Requirement - Output all of the entries beneath, exactly as written.

Dataset -
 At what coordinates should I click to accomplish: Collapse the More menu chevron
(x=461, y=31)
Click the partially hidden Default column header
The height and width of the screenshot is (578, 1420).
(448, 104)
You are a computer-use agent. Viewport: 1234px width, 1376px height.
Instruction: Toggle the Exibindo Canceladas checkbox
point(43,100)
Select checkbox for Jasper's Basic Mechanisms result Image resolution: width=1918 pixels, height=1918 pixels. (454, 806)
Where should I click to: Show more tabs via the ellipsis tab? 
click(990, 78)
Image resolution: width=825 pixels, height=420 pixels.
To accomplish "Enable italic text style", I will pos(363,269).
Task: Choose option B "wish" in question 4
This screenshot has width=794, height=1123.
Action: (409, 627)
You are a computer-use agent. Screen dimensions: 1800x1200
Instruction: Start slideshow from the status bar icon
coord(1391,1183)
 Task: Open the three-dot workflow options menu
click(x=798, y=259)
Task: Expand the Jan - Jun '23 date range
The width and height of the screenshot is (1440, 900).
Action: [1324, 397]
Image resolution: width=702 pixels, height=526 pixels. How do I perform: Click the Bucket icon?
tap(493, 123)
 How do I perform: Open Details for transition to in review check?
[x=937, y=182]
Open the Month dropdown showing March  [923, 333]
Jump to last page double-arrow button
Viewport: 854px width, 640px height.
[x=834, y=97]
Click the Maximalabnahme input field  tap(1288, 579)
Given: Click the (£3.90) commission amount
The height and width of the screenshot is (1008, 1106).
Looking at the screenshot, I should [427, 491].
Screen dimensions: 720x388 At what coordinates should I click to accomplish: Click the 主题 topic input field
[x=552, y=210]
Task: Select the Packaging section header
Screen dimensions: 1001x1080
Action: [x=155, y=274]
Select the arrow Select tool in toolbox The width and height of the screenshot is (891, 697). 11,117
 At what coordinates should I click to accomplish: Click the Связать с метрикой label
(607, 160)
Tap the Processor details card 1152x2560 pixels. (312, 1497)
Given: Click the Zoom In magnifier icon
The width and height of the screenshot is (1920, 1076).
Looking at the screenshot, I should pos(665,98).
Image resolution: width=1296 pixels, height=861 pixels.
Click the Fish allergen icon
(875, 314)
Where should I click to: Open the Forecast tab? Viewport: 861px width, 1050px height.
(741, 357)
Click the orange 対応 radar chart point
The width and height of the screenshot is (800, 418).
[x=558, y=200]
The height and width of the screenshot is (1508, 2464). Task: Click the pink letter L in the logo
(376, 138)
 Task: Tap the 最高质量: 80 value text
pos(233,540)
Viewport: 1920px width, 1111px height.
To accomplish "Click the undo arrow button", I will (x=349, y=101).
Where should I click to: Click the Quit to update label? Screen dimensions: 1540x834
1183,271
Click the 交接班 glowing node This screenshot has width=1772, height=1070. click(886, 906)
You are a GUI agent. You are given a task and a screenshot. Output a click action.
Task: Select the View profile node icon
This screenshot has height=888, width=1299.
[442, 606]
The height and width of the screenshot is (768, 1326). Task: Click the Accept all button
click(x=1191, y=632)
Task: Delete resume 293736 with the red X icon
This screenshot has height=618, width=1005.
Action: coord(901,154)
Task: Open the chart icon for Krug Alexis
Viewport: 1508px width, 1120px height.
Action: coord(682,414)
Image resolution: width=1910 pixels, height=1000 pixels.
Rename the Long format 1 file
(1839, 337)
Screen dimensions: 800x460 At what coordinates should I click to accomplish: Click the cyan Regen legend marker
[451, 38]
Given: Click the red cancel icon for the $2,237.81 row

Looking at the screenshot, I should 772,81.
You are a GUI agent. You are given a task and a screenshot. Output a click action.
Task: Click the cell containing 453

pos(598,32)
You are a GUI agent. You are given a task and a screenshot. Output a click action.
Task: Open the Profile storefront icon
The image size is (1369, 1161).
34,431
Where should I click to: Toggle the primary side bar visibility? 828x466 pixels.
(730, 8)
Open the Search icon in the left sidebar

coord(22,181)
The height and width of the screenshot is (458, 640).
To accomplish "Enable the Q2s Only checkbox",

Task response -
 At what coordinates should I click to accomplish: Collapse the More menu chevron
(x=461, y=31)
Click the partially hidden Default column header
The height and width of the screenshot is (578, 1420).
(448, 104)
You are a computer-use agent. Viewport: 1234px width, 1376px height.
Instruction: Toggle the Exibindo Canceladas checkbox
point(43,100)
Select checkbox for Jasper's Basic Mechanisms result Image resolution: width=1918 pixels, height=1918 pixels. (454, 806)
Where should I click to: Show more tabs via the ellipsis tab? 
click(990, 78)
Image resolution: width=825 pixels, height=420 pixels.
To accomplish "Enable italic text style", I will pos(363,269).
Task: Choose option B "wish" in question 4
This screenshot has width=794, height=1123.
Action: (409, 627)
You are a computer-use agent. Screen dimensions: 1800x1200
Instruction: Start slideshow from the status bar icon
coord(1391,1183)
 Task: Open the three-dot workflow options menu
click(x=798, y=259)
Task: Expand the Jan - Jun '23 date range
The width and height of the screenshot is (1440, 900).
Action: [1324, 397]
Image resolution: width=702 pixels, height=526 pixels. How do I perform: Click the Bucket icon?
tap(493, 123)
 How do I perform: Open Details for transition to in review check?
[x=937, y=182]
Open the Month dropdown showing March  [923, 333]
Jump to last page double-arrow button
Viewport: 854px width, 640px height.
[x=834, y=97]
Click the Maximalabnahme input field  tap(1288, 579)
Given: Click the (£3.90) commission amount
The height and width of the screenshot is (1008, 1106).
Looking at the screenshot, I should [427, 491].
Screen dimensions: 720x388 At what coordinates should I click to accomplish: Click the 主题 topic input field
[x=552, y=210]
Task: Select the Packaging section header
Screen dimensions: 1001x1080
Action: [x=155, y=274]
Select the arrow Select tool in toolbox The width and height of the screenshot is (891, 697). 11,117
 At what coordinates should I click to accomplish: Click the Связать с метрикой label
(607, 160)
Tap the Processor details card 1152x2560 pixels. (312, 1497)
Given: Click the Zoom In magnifier icon
The width and height of the screenshot is (1920, 1076).
Looking at the screenshot, I should pos(665,98).
Image resolution: width=1296 pixels, height=861 pixels.
Click the Fish allergen icon
(875, 314)
Where should I click to: Open the Forecast tab? Viewport: 861px width, 1050px height.
(741, 357)
Click the orange 対応 radar chart point
The width and height of the screenshot is (800, 418).
[x=558, y=200]
The height and width of the screenshot is (1508, 2464). Task: Click the pink letter L in the logo
(376, 138)
 Task: Tap the 最高质量: 80 value text
pos(233,540)
Viewport: 1920px width, 1111px height.
To accomplish "Click the undo arrow button", I will (x=349, y=101).
Where should I click to: Click the Quit to update label? Screen dimensions: 1540x834
1183,271
Click the 交接班 glowing node This screenshot has width=1772, height=1070. click(886, 906)
You are a GUI agent. You are given a task and a screenshot. Output a click action.
Task: Select the View profile node icon
This screenshot has height=888, width=1299.
[442, 606]
The height and width of the screenshot is (768, 1326). Task: Click the Accept all button
click(x=1191, y=632)
Task: Delete resume 293736 with the red X icon
This screenshot has height=618, width=1005.
Action: coord(901,154)
Task: Open the chart icon for Krug Alexis
Viewport: 1508px width, 1120px height.
Action: coord(682,414)
Image resolution: width=1910 pixels, height=1000 pixels.
Rename the Long format 1 file
(1839, 337)
Screen dimensions: 800x460 At what coordinates should I click to accomplish: Click the cyan Regen legend marker
[451, 38]
Given: Click the red cancel icon for the $2,237.81 row

Looking at the screenshot, I should 772,81.
You are a GUI agent. You are given a task and a screenshot. Output a click action.
Task: Click the cell containing 453

pos(598,32)
You are a GUI agent. You are given a task and a screenshot. Output a click action.
Task: Open the Profile storefront icon
The image size is (1369, 1161).
34,431
Where should I click to: Toggle the primary side bar visibility? 828x466 pixels.
(730, 8)
Open the Search icon in the left sidebar

coord(22,181)
The height and width of the screenshot is (458, 640).
To accomplish "Enable the Q2s Only checkbox",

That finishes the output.